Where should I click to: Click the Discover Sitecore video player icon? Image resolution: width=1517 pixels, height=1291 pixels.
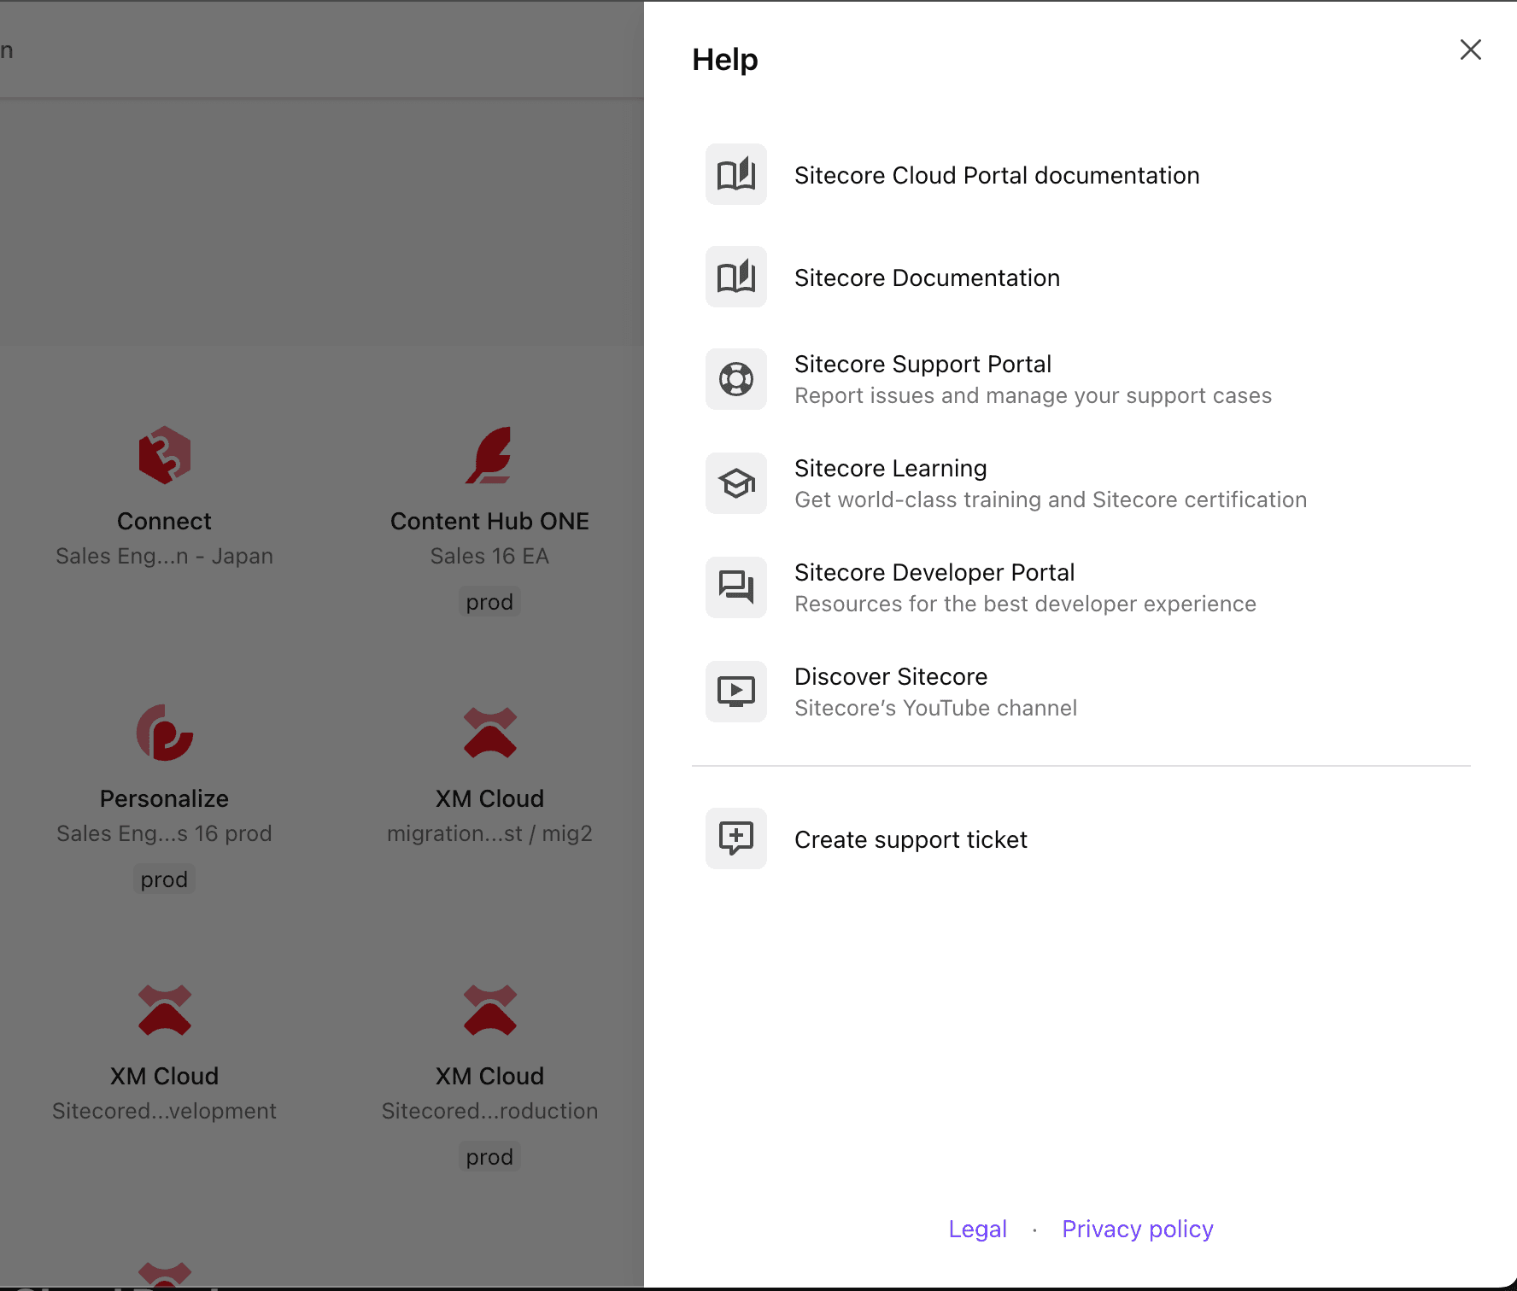tap(735, 692)
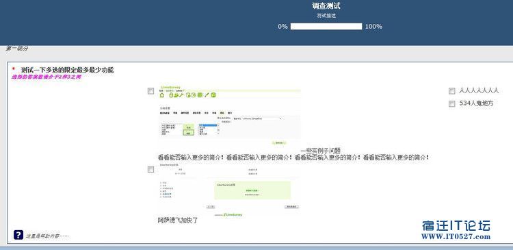Viewport: 513px width, 250px height.
Task: Click the pencil edit icon in embedded toolbar
Action: (x=207, y=95)
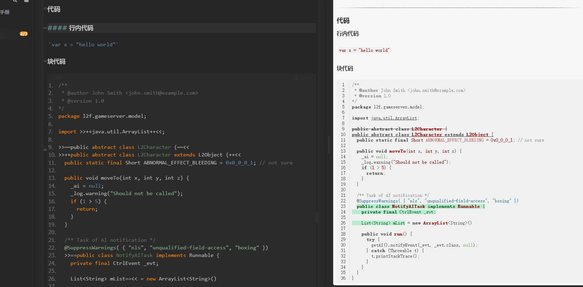This screenshot has width=583, height=287.
Task: Open the 手册 item in the sidebar
Action: [x=5, y=12]
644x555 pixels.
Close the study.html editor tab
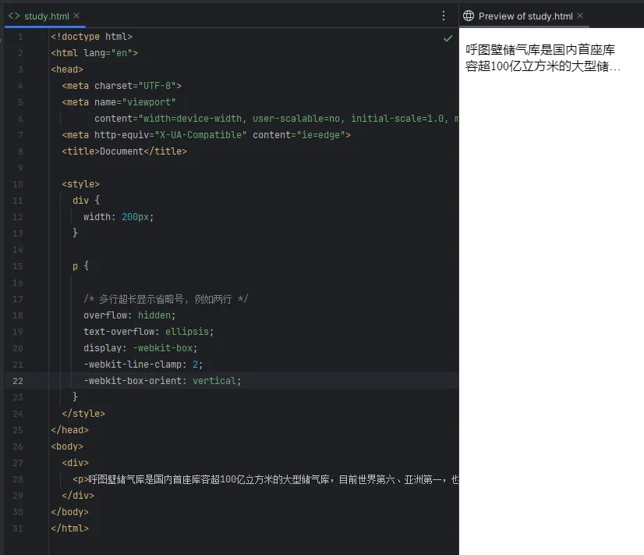tap(76, 16)
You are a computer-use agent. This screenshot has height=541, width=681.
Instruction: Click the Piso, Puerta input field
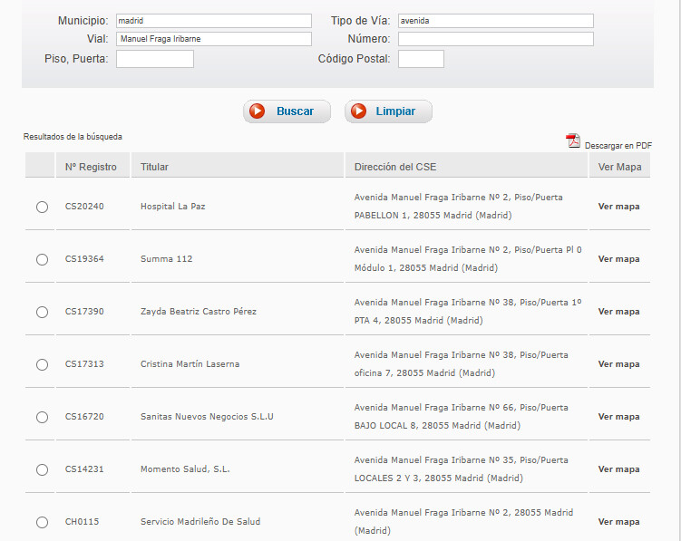tap(155, 59)
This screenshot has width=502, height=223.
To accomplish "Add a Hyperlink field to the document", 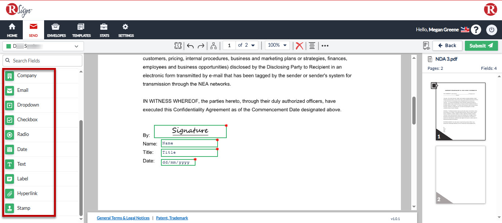I will (28, 193).
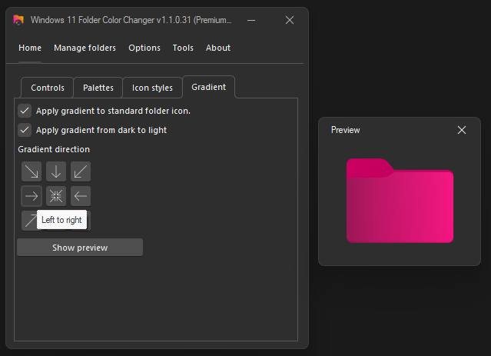Viewport: 491px width, 356px height.
Task: Select the diagonal down-right gradient direction
Action: pos(32,171)
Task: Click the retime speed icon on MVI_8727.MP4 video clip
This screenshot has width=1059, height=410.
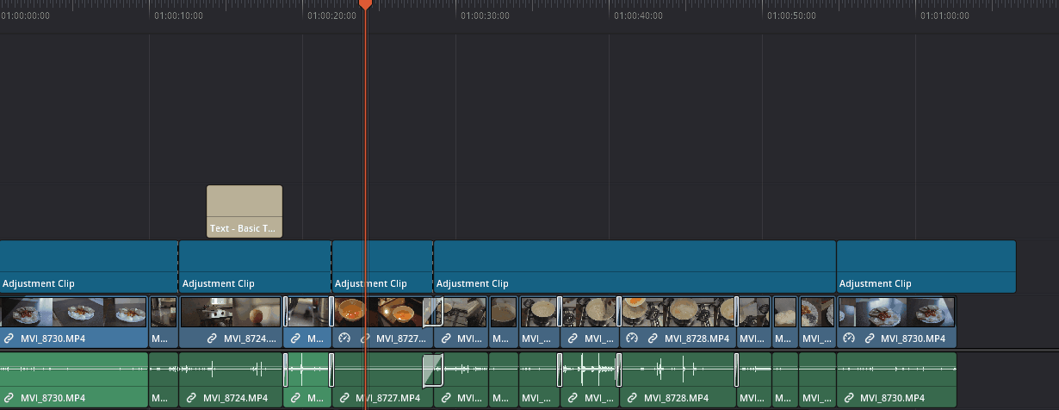Action: (344, 339)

○ ○ ○ ○ ○ ○ ○

Description of the task :: Only the lines from the one containing "Task: Click the retime" through the last line of the entries should be transcribed, exactly and with no pictures.

Written response ::
Task: Click the retime speed icon on MVI_8727.MP4 video clip
This screenshot has width=1059, height=410.
Action: (344, 339)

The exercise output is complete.